La provocazione di Putin: come va interpretata?
Pochi giorni fa Putin ha lanciato con una provocazione, rivolgendosi in questi termini agli ucraini: datemi quattro regioni, Donetsk, Lugansk, Zaporizhzhia e Kherson; non entrate nella Nato e possiamo chiudere l’accordo.
La mossa è stata interpretata variamente dai diplomatici occidentali. L’idea prevalente è che senza un compromesso territoriale non ci sarà un’intesa. Gli ucraini, insomma, dovrebbero rinunciare a qualcosa. Di nuovo: a che cosa? Quasi certamente alla Crimea. Del resto, informalmente, gli americani hanno sempre considerato la penisola irrecuperabile. Ma non basterebbe: i russi, come minimo, puntano a mantenere il corridoio terrestre che dal Donbass arriva quasi a Odessa, passando da Mariupol.
Putin, spalleggiato da Xi Jinping, sostiene che «la territorialità» dell’Ucraina non può comprendere le regioni russofone. Zelensky ripete di no: l’integrità territoriale deve essere ripristinata. Questo è lo stallo, in una situazione confusa. Naturalmente il gruppo dirigente politico e militare ucraino tiene le carte coperte, mentre sembra che parte dell’opinione pubblica sia rassegnata alla rinuncia di alcune zone del Paese.
Molto dipende dalle garanzie per il futuro. E qui veniamo al secondo punto del «piano cinese»: la questione della Nato e delle alleanze militari.
Gli americani hanno promesso a Zelensky che il percorso di avvicinamento dell’Ucraina all’Alleanza atlantica sia irreversibile. Ma, stando alle indiscrezioni, nel prossimo vertice della Nato, in programma a Washington dal 9 all’11 luglio, i Capi di Stato e di governo non formalizzeranno l’invito al governo di Kiev.
Anche qui il quadro è in movimento. Gli Stati Uniti hanno appena firmato un impegno di assistenza militare all’Ucraina, pluriennale. Il Segretario della Nato Jens Stoltenberg proporrà un fondo di finanziamento continuativo a favore di Kiev.
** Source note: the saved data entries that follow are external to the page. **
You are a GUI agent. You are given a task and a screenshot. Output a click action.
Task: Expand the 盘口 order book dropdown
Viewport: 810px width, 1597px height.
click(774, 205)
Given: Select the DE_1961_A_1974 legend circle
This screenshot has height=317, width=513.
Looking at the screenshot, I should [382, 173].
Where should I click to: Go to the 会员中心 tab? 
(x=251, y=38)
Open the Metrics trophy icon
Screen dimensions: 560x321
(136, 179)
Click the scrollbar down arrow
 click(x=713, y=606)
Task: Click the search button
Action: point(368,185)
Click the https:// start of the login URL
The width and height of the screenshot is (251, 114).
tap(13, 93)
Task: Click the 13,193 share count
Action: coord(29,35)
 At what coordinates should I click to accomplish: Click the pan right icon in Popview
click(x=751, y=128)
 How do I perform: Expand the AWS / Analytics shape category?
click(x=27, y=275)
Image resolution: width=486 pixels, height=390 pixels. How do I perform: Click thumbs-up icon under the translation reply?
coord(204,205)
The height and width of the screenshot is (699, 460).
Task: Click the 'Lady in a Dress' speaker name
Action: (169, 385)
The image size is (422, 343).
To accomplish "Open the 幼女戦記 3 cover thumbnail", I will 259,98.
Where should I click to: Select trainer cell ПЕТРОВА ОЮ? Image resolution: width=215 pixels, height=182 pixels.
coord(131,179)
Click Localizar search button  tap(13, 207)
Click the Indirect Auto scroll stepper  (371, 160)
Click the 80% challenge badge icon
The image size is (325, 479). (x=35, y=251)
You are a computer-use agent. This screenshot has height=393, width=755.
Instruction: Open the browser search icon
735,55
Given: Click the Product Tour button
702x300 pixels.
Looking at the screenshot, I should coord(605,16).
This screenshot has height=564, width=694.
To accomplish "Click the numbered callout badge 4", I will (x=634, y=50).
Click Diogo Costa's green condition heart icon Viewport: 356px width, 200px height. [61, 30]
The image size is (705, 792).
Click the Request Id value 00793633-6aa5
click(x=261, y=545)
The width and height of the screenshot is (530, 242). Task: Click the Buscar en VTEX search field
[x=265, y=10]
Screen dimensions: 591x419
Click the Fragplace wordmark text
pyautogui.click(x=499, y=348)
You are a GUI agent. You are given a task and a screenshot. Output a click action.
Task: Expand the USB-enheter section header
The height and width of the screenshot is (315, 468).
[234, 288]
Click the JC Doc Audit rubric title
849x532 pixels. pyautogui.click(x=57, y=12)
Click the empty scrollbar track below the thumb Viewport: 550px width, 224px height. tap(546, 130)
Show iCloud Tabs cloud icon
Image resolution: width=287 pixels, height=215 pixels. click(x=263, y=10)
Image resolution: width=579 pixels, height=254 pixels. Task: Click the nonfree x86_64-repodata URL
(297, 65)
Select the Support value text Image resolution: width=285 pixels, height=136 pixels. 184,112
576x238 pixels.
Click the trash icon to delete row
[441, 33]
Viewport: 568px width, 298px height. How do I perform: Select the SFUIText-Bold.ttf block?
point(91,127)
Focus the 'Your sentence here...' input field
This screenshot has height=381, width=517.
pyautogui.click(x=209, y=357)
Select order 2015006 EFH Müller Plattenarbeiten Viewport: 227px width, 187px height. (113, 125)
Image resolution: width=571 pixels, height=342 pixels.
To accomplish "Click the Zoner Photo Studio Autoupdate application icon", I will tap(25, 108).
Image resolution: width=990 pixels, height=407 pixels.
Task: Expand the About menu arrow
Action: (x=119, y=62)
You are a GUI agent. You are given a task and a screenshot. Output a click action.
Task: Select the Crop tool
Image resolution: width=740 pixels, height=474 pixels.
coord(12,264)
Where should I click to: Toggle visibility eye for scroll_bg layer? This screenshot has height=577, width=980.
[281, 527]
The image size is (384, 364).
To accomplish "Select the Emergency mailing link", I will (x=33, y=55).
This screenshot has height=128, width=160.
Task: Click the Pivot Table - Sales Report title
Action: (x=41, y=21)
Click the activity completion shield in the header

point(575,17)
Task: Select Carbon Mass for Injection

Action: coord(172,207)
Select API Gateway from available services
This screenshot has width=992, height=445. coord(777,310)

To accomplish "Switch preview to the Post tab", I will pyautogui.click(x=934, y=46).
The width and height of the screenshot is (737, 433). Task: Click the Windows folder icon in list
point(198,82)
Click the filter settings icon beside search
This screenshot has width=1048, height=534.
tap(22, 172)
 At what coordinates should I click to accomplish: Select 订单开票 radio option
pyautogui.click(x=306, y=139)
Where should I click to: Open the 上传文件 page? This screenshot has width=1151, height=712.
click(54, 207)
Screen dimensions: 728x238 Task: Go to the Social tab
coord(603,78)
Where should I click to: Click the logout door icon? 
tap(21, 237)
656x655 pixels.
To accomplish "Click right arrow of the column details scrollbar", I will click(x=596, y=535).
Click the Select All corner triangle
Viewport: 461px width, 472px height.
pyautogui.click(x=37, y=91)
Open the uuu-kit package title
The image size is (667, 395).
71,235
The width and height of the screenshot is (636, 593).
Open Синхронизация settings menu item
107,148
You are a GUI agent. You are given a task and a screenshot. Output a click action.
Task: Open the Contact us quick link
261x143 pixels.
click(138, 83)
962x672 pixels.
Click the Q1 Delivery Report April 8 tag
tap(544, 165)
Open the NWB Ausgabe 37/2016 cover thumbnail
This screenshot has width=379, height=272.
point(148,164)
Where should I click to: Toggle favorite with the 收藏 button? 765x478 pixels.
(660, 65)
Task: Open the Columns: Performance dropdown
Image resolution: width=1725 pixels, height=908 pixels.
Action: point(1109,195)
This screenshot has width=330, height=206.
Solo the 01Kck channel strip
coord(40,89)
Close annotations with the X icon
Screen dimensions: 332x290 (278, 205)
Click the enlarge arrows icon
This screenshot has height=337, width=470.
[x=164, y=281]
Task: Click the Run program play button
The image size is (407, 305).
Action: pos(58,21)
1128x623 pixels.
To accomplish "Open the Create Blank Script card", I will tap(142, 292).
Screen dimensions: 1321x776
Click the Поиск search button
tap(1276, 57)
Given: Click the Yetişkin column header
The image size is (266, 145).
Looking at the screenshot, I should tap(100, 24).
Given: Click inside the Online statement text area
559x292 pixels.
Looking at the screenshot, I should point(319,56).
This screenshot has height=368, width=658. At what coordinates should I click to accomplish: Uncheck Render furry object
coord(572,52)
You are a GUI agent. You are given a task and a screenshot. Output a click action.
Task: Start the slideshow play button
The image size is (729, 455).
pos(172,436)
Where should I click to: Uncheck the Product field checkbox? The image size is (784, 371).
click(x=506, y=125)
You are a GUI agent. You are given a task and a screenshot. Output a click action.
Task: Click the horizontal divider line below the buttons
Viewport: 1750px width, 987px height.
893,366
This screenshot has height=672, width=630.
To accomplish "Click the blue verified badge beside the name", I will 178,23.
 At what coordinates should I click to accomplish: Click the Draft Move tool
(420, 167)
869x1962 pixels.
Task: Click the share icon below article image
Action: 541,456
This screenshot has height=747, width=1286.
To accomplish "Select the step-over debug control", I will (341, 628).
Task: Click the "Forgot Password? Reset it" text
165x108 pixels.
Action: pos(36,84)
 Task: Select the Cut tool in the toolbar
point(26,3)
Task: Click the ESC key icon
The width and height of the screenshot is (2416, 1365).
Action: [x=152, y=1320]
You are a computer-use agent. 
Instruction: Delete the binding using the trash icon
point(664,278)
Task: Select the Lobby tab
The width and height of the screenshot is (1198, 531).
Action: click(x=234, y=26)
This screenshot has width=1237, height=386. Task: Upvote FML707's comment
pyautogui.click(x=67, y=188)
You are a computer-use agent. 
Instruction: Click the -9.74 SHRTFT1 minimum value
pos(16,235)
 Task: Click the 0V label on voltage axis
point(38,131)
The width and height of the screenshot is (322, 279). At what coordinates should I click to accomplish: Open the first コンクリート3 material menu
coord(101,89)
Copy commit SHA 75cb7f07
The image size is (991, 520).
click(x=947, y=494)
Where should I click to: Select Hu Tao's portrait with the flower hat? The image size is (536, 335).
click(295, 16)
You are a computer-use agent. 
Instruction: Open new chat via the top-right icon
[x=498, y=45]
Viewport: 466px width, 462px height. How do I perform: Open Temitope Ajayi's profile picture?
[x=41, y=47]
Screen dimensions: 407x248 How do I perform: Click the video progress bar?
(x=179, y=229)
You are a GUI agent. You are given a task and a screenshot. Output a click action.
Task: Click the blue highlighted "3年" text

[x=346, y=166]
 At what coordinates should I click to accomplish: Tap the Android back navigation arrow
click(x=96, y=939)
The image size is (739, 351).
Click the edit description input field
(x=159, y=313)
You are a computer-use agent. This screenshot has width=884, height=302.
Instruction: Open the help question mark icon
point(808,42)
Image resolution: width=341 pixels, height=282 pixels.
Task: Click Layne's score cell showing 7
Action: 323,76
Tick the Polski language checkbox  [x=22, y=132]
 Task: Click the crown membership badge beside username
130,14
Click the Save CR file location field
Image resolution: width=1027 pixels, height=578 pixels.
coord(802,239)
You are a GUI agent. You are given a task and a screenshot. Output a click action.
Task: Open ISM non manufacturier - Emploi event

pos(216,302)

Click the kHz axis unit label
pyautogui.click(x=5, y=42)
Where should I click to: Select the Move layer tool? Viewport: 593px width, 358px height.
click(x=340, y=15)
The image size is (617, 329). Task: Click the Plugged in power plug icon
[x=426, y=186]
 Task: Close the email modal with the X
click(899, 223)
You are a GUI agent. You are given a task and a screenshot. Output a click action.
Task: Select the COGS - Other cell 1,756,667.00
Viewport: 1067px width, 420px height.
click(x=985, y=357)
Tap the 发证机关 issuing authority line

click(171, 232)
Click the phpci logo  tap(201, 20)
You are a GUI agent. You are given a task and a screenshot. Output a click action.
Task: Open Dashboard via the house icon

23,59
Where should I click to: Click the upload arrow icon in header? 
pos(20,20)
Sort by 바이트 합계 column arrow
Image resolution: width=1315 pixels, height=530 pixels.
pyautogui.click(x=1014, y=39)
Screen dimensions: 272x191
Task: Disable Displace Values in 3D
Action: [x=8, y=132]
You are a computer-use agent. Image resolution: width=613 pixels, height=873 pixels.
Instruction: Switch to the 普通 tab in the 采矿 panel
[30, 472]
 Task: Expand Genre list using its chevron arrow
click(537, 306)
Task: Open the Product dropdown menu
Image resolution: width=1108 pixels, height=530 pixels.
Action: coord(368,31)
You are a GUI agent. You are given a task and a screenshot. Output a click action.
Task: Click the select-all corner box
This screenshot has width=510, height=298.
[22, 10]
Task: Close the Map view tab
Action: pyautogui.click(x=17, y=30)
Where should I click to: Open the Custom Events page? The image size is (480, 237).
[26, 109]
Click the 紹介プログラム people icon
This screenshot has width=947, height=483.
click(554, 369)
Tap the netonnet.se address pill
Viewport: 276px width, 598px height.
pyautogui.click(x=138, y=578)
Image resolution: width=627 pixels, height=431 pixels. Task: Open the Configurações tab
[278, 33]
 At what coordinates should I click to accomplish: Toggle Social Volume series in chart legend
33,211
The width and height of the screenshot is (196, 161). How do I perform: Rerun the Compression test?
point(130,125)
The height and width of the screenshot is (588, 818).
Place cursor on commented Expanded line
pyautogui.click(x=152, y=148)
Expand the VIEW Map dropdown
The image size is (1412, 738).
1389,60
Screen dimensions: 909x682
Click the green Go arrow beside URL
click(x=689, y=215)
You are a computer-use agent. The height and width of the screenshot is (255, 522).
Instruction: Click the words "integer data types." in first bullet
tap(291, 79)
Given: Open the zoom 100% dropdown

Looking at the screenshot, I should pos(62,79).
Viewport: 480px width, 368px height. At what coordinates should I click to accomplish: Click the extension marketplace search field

Sono garanzie sufficienti per Zelensky? E, soprattutto, Putin sarebbe disposto ad accettarle?
Questo è il secondo ponte da attraversare per incontrarsi a metà strada. Ma per il momento i due leader, Putin e Zelensky, non si muovono dalle loro sponde.
Tuttavia, come osserva Carolina de Stefano, docente di storia e politica russa all’Università Luiss di Roma, «il fatto che prima o poi si possa intavolare un negoziato non è più un tabù. Anzi dopo questa settimana segnata dal G7, dalla Conferenza per la ricostruzione di Berlino e dalla Conferenza per la Pace a Lucerna, si può concludere che, nonostante le apparenze e le dichiarazioni ufficiali che arrivano da Mosca, da Kiev e dalle capitali occidentali, l’apertura di una trattativa sia adesso all’ordine del giorno».